Edgar Neville. Que también fue director de cine y que en los 30 trabajó, codeándose con lo mejorcito del cine americano, en Hollywood como guionista. Sus mejor obra,  La vida en un hilo, y como director cinematográfico la descacharrante La torre de los siete jorobados, obra de Emilio Carrere, otro olvidado injustamente.

José López Rubio, más Enrique Herreros, estrictamente humoristas de revista, y lo mejorcito:

Ramón Gómez de la Serna, que necesita un artículo aparte por ser él solo todo un capítulo de la literatura española. 

Miguel Mihura, que con obras de teatro como Tres sombreros de copa prefigura el teatro del absurdo tan bien explotado por gente como Becket, Ionesco etc. muchos años después.

Wenceslao Fernández Flores, que publica novelas irónicas y tiernas luego llevadas al cine, como El malvado Carabel o El bosque animado

Julio Camba. Exitoso escritor de artículos en prensa seria, animándola con gracia característica, recopilados luego en libro: Sobre casi todo, Sobre casi nada, La casa de Lúculo. Y novelas desternillantes como Aventuras de una peseta, La ciudad automática y El hombre que compró un automóvil, que mezclan de manera muy convincente ciencia-ficción y humor. 

Enrique Jardiel Poncela, otro que también necesita capítulo aparte, es el máximo exponente de esta generación extraordinaria, maestro del humor fino y cosmopolita, tanto en novela como en teatro: Amor se escribe sin hache, Pero, ¿hubo alguna vez once mil vírgenes?, Espérame en Siberia, vida mía, Eloisa está debajo de un almendro, Los ladrones somos gente honrada o Cuatro corazones con freno y marcha atrás

Rafael Azcona, que por razones de edad no cuenta como integrante de este grupo, sin embargo por su estilo de literatura se le puede considerar miembro, aunque epígono.
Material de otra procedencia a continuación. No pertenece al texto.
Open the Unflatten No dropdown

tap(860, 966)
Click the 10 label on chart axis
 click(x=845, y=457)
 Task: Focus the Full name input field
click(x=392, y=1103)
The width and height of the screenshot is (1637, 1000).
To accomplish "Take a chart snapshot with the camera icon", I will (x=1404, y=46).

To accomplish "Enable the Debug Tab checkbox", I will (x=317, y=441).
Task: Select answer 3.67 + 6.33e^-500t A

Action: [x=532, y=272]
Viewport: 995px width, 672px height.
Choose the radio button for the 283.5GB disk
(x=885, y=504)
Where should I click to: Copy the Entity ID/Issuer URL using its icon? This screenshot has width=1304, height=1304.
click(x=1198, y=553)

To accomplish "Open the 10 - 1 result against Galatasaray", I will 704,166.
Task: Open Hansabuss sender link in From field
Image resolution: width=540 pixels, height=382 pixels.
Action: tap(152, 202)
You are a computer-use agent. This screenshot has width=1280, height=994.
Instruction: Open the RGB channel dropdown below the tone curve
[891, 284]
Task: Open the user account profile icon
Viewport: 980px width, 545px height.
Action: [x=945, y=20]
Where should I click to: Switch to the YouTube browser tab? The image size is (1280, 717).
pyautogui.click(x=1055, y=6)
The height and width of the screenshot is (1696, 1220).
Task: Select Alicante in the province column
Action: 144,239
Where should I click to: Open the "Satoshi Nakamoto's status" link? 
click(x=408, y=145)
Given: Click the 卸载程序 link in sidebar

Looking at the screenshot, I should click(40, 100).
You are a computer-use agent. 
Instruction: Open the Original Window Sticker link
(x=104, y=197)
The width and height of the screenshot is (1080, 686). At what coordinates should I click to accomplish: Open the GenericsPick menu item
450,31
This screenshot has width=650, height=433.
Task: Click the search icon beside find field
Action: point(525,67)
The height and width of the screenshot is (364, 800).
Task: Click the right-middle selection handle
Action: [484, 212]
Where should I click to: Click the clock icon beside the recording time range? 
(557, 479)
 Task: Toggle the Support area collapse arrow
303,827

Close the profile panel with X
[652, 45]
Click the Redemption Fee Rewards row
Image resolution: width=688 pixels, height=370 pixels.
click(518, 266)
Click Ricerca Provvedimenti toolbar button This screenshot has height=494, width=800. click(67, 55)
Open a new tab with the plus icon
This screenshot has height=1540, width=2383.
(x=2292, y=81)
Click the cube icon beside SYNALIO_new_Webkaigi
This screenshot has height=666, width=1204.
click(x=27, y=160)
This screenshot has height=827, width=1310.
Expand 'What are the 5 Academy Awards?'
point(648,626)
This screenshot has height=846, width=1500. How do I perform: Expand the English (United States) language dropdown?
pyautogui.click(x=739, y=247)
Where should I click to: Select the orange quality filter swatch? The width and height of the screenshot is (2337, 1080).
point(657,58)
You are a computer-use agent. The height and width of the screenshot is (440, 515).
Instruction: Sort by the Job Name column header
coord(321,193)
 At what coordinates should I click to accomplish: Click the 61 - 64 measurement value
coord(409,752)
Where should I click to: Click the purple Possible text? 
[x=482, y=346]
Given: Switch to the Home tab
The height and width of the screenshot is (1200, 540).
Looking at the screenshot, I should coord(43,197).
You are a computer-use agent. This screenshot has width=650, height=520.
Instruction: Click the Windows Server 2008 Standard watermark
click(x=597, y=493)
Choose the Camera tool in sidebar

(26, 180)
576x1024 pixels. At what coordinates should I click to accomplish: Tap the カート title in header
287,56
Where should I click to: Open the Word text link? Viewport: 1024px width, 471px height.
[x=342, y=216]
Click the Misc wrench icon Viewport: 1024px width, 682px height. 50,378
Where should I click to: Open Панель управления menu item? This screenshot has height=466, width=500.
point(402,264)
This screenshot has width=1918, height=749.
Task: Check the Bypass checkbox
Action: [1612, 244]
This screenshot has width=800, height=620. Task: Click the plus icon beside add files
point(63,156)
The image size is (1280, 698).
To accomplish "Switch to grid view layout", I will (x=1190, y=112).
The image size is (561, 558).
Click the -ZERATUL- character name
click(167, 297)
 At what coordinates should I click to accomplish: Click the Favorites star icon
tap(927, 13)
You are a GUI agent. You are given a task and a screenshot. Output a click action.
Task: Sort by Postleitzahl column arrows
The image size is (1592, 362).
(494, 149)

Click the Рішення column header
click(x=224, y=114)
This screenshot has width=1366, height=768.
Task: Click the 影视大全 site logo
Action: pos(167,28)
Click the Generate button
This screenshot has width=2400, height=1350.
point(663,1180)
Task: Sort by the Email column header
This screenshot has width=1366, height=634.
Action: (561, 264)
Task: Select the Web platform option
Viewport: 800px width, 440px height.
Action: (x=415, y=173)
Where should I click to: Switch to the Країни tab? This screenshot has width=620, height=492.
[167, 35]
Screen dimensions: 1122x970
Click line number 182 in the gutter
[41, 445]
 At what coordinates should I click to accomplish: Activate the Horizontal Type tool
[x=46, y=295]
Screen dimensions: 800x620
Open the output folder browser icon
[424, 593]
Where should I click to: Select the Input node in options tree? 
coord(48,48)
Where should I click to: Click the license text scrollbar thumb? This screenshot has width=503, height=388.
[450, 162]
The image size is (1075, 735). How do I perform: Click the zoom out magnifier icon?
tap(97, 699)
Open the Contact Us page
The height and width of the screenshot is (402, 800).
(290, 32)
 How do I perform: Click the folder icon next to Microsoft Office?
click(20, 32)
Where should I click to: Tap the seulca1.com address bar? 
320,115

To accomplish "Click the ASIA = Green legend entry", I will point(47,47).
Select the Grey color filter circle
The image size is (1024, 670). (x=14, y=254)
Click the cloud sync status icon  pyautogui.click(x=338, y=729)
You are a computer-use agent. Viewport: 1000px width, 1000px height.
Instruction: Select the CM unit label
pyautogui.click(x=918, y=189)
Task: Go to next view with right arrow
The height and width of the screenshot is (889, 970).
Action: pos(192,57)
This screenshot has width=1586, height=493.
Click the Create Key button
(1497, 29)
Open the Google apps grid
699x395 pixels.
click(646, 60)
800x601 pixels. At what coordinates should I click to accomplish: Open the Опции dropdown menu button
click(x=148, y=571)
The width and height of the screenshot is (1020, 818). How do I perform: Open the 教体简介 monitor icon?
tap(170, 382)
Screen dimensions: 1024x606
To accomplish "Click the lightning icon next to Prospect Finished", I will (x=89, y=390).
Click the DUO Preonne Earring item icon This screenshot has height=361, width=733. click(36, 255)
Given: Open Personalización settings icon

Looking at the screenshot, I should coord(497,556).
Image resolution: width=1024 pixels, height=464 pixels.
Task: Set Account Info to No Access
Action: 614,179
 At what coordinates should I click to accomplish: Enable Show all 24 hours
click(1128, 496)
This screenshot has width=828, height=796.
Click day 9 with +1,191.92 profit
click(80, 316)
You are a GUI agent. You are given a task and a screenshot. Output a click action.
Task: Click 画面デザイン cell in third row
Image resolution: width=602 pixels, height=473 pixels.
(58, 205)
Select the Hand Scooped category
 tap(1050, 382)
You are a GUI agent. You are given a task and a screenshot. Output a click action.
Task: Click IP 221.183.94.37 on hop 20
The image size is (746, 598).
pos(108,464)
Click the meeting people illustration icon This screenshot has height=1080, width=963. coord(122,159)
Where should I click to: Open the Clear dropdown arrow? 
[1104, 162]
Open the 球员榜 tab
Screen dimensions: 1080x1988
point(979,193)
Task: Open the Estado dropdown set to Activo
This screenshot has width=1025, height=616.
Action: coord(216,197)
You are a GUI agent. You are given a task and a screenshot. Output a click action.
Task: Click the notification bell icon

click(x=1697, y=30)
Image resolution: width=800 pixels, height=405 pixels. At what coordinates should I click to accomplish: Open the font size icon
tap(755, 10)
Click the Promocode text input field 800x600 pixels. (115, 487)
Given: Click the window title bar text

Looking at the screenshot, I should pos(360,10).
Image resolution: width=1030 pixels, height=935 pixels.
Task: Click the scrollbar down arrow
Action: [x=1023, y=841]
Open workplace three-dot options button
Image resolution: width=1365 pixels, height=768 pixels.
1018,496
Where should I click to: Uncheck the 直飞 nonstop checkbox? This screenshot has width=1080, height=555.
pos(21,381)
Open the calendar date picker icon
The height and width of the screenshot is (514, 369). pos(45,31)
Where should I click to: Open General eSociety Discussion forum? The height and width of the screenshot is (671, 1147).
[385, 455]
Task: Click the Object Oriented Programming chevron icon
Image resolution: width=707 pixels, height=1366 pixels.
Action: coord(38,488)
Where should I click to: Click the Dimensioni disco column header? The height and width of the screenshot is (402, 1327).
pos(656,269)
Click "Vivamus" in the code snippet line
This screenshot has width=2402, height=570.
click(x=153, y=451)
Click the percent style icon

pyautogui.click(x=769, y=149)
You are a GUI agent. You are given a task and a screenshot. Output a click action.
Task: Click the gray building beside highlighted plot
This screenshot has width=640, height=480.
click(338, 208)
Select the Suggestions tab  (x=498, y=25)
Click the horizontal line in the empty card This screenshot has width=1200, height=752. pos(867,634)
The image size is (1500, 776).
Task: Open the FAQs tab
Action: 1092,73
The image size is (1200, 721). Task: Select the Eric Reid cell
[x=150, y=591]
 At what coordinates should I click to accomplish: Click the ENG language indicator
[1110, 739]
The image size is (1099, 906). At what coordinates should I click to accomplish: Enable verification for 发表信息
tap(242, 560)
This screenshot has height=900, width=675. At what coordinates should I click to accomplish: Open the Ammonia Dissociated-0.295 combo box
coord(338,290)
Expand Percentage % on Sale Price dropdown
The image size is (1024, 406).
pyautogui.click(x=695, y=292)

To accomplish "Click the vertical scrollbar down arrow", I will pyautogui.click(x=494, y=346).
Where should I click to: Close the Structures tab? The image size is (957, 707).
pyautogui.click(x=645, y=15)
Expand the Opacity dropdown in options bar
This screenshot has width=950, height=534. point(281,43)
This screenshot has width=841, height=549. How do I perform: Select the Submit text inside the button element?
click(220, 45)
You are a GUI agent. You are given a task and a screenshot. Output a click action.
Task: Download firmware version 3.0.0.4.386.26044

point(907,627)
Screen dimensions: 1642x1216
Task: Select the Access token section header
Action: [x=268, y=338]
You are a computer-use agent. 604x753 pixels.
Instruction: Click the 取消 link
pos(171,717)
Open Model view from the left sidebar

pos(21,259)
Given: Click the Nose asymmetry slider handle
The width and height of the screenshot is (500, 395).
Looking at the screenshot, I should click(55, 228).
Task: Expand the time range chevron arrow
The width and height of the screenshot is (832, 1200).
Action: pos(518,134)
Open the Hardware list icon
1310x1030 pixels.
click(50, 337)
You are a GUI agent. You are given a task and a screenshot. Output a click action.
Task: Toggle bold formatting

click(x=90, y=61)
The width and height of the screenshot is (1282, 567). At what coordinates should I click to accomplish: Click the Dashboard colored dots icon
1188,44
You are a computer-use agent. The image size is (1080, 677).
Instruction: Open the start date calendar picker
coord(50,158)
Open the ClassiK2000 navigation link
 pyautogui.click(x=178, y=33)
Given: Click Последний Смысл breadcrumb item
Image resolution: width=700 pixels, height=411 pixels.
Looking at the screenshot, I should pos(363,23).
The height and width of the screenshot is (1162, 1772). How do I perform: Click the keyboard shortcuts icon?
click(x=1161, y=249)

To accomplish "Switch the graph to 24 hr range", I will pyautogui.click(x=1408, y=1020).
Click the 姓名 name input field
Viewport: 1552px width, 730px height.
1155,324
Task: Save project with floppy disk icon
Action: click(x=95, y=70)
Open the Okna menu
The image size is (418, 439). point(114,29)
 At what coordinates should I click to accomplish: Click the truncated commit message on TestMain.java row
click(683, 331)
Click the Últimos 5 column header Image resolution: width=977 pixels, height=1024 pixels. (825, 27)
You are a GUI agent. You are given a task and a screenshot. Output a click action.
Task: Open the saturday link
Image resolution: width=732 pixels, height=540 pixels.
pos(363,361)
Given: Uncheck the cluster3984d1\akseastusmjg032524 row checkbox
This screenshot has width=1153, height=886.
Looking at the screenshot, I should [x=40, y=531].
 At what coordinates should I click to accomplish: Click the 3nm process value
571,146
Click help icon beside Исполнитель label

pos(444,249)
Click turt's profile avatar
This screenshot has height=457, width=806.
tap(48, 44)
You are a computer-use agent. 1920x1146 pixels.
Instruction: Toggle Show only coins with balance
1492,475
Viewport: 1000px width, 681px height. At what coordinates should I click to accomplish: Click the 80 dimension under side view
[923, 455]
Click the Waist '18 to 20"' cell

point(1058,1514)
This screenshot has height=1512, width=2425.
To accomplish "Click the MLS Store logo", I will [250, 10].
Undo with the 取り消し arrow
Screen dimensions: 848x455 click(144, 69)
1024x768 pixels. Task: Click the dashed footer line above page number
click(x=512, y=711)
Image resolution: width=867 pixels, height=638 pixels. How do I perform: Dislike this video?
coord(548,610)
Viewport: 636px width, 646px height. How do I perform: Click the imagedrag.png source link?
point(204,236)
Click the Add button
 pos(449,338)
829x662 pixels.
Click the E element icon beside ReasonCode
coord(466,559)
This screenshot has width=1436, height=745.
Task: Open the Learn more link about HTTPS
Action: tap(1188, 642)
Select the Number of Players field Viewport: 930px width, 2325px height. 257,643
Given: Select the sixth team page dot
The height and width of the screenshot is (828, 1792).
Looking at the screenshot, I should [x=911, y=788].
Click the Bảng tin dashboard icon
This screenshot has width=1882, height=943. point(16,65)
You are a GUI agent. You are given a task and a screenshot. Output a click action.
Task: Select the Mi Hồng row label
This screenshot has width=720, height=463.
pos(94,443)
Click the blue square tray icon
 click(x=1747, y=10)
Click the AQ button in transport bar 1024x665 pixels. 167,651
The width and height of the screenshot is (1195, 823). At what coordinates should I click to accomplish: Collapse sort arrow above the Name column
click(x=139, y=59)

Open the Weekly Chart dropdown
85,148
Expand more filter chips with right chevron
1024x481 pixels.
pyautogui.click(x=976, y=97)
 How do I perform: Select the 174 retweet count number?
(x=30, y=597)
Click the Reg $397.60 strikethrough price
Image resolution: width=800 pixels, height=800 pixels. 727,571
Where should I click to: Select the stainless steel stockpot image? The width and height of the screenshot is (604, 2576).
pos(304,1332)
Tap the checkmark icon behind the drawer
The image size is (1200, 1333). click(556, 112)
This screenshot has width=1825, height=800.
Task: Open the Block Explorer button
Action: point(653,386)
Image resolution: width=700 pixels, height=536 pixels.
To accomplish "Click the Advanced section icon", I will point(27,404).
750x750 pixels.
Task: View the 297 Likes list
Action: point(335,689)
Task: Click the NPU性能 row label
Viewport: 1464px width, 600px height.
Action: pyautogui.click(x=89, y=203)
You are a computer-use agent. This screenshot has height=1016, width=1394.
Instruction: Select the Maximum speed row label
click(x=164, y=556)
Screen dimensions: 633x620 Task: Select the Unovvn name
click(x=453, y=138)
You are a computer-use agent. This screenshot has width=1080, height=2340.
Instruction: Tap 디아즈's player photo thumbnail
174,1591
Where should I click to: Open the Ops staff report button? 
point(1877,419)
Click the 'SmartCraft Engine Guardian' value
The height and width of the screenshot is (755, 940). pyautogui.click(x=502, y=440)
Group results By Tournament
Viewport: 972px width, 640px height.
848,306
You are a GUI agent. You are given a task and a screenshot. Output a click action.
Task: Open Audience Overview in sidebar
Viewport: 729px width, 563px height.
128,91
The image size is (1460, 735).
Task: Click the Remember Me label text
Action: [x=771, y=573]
Sus mejores obras, al margen de su trabajo de guionista cinematográfico: Vida del repelente niño Vicente, Pobre, paralítico y muerto y Los muertos no se tocan, nene. 

Hay autores que no participaron en aquellas revistas, y que sería injusto olvidar, especialmente Pedro Muñoz Seca, que inventa un nuevo género, la astracanada de buen resultado cómico: ¿quien no se acuerda de La venganza de don Mendo, o El santo de la Isidra

Y este río generoso se empieza a secar en los 40, llegando a nuestros días la pertinaz sequía solo de vez en cuando paliada por algún destello de humor en la obra de Álvaro Cunqueiro, en algunas novelas de Camilo José Cela o de Torrente Ballester, pero es un destello que se apaga pronto y que más hogaño solo de muy cuando en cuando nos alegra con alguna estrella fugaz: una novela de Juan Benet, (En el estado), alguna de Eduardo Mendoza, cosillas de Vázquez Montalbán, y en nuestros días alguna joya, de bisutería todo hay que decirlo, de Antonio Orejudo y pare usted de contar.

Esperando que este páramo avinagrado y superserio en que se ha convertido la literatura española empiece a ser barrido por alguna ventolera que nos vuele el sombrero de la tristeza me despido, recomendándoles la lectura de cualquiera de estos escritores, y no se apuren si en el Corte Inglés no encuentran sus obras: en cualquier biblioteca las tienen, y casi gratis ustedes pueden disfrutarlos. Un saludo.